PostgreSQL large object storage for Odoo

Improve your default attachment storage, and migrate from the legacy storage.
par Christophe Combelles, mis à jour le 11/11/2014

The default storage in Odoo

The previous default storage method in OpenERP 7 for attachments was far from optimal : files were encoded into base64 and stored in a bytea PostgreSQL type, which is not much more than a text type... In Odoo 8 this is even worse : files are stored by default on the filesystem, in a directory called "filestore". So that the PostgreSQL dumps now are incomplete, and you cannot replicate or backup efficiently. To be able to "backup" your odoo instance, the backup procedure from the web interface now produces a ".dump" file, which is just a zip containing the real pg dump, and the filestore.
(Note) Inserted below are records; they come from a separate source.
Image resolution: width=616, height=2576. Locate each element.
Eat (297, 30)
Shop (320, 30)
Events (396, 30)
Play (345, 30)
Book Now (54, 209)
Odoo 8 is globally awesome but this specific point is a real bad one. Some old wizard, somewhere, in the ancient times, must have publicly declared that it's faster to serve files directly from the filesystem. Most of the time this is eventually wrong. Since that time people tend to obey to this belief, at the price of sacrificing consistent and replicable storage. Or maybe we missed something in the Odoo online Saas hosting requirements.

PostgreSQL large objects

For a long time PostgreSQL has been supporting large objects. You can access the documentation of this feature here: http://www.postgresql.org/docs/9.4/static/largeobjects.html. As a summary, large objects (or blobs) are just binary files stored in a separate system table, split into b-tree indexed chunks and can be accessed with a convenient file-like API. The good thing is a database can be dumped without large objects, so you don't have to be afraid of the growing size of the database : even if the full dump is 10GB, you can easily dump it without the large objects just by using: pg_dump --schema=public.
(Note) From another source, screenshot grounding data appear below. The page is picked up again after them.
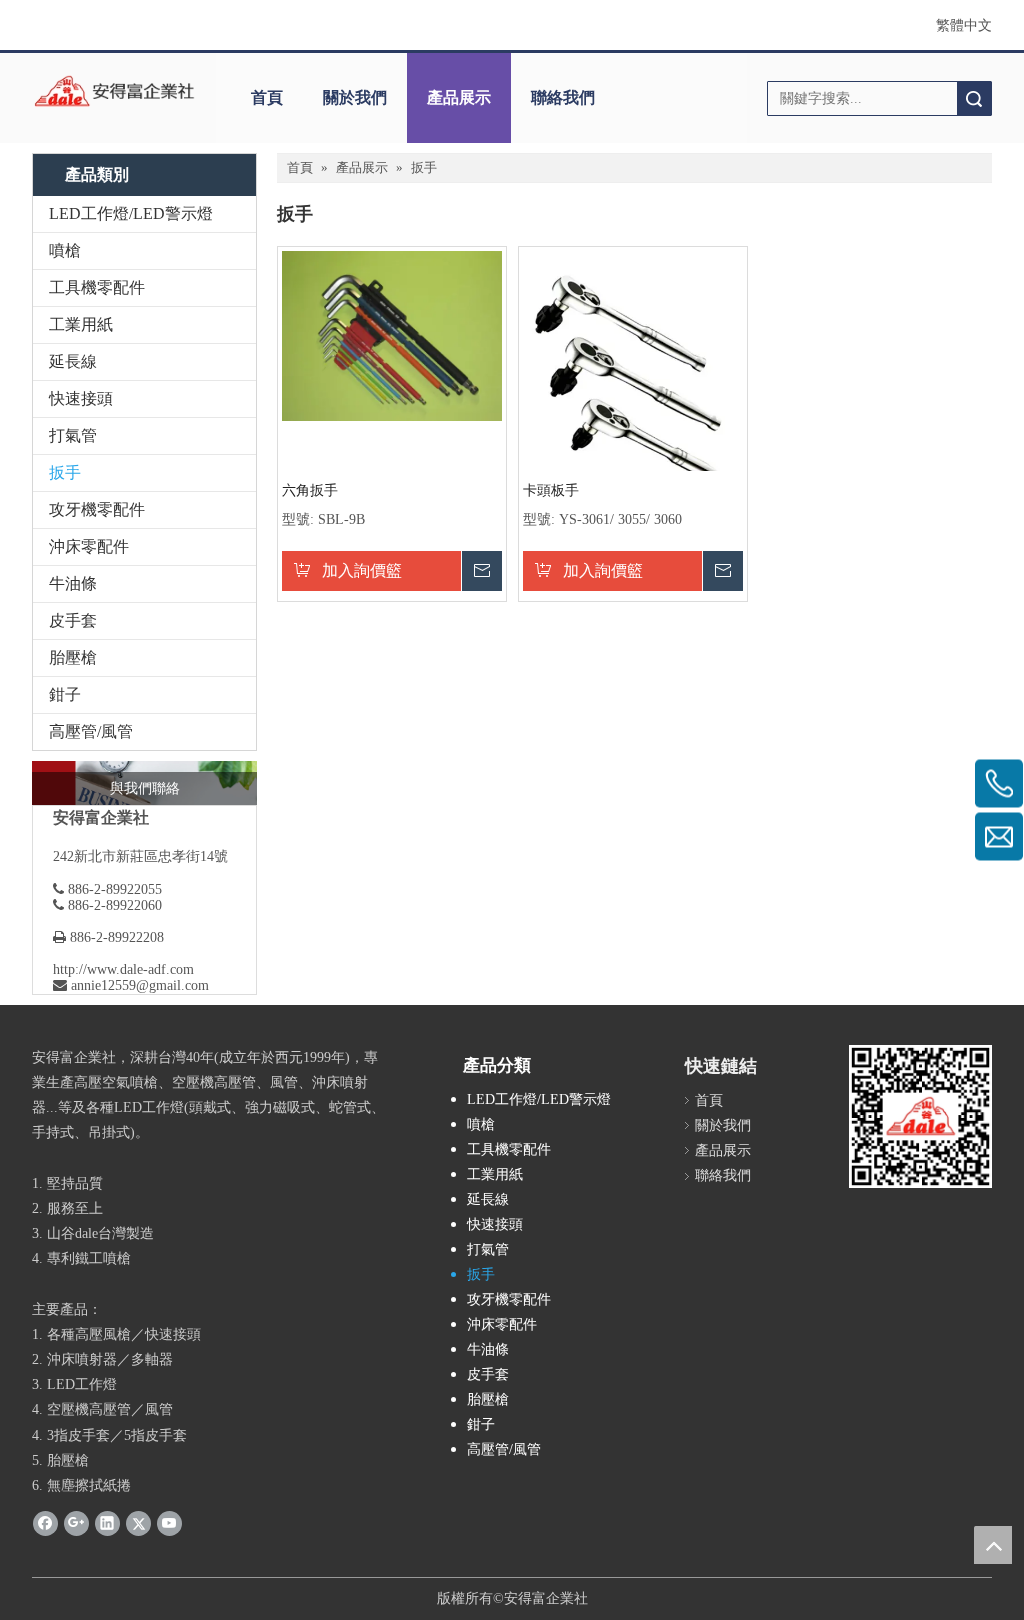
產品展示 (459, 97)
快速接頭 (81, 398)
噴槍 (65, 250)
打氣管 (73, 435)
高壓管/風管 (91, 731)
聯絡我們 (563, 97)
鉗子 (65, 694)
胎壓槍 (73, 657)
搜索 (974, 98)
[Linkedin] (107, 1522)
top (993, 1545)
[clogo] (114, 91)
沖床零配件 (89, 546)
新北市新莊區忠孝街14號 (151, 856)
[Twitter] (138, 1522)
As an example, on our own Odoo instance, the full dump is currently larger than 100MB while the dump without the blobs is below 20MB.

An Odoo module that stores attachments as large objects

The ir_attachment object is quite easy to subclass, so we implemented a large object storage for ir_attachments in our attachment_large_object module:

https://bitbucket.org/anybox/advanced_attachment/

Installing the module

You can install it very easily, as any other module. Here is an example in a buildout configuration for Odoo 8 :

[buildout]
parts = odoo
versions = versions
find-links = http://download.gna.org/pychart/

[odoo]
recipe = anybox.recipe.openerp:server
version = git http://github.com/anybox/odoo.git odoo 8.0
addons = hg https://bitbucket.org/anybox/advanced_attachment/ advanced_attachment 8.0

options.load_language = fr_FR
options.language = fr_FR
eggs = anybox.testing.openerp
       anybox.recipe.openerp
       nose
       pytest
       PyPDF
openerp_scripts = nosetests=nosetests openerp-log-level=WARNING command-line-options=-d

[static-analysis]
recipe = zc.recipe.egg
eggs = pyflakes
       flake8
       anybox.recipe.openerp

[versions]
zc.buildout = 2.2.5

If you're news to this type of buildout configuration for Odoo, you should read the documentation of the recipe.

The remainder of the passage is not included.